Fascinating theories and cogent insights into why and how we use language, as learned from our simian relatives. Dunbar (The Trouble with Science, not reviewed) is a psychologist at the University of Liverpool, but his lucid Darwinian forays into the evolution of language draw widely on the fields of anatomy, linguistics, sociology, and anthropology. Monkeys spend up to 20 percent of their day grooming, and they are not just nit-picking: The activity allows them to communicate trust, form protective social alliances, and gossip, as it were, to keep track of who's monkeying around with whom.

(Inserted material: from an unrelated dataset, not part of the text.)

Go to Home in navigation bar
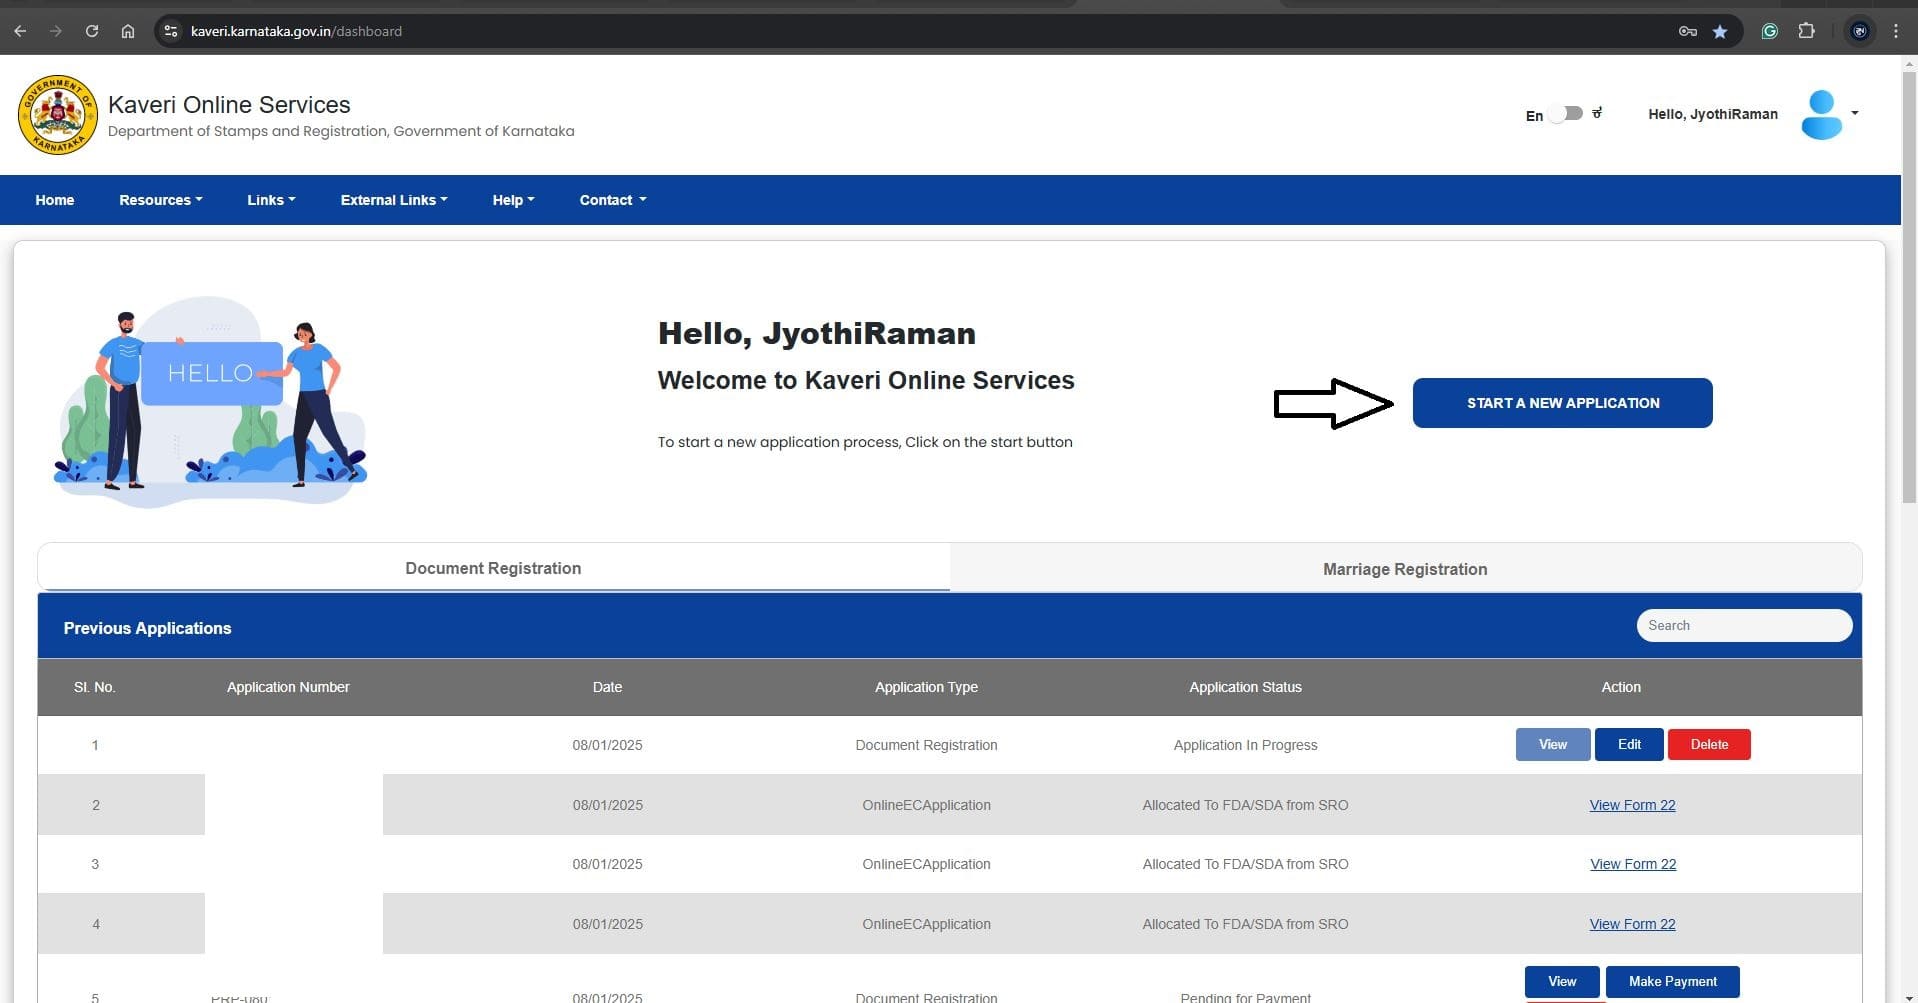point(55,200)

Using adaptation to environment as the evolutionary trigger, Dunbar shows how human language might have evolved to replace grooming when societies got too large to keep up with important information. Such gossip might warn a friend or relative about repeating a mistake or trusting the wrong clan members in a key social activity. And while humans don't depend on their hairdressers for protection from leopards, Dunbar points out that actual grooming and verbal ego-massaging release natural opiates that keep us high. While his primary focus is on humans, Dunbar weaves in a considerable (indeed, slightly excessive) amount of material about the linguistic abilities and social behavior of other species, including the vampire bat, the most loquacious sub-primate. While stressing the complex talents of our fellow primates, he concedes that ``if the apes have some form of science or religion, it cannot be very sophisticated.'' Dunbar concludes with a fascinating meditation on clan loyalty and the development of dialects and a variety of languages. An enjoyable romp through the past few hundred thousand years. Where else could you learn that it takes a village to grow a neocortex or that, to reproduce the best genes, women network and men advertise?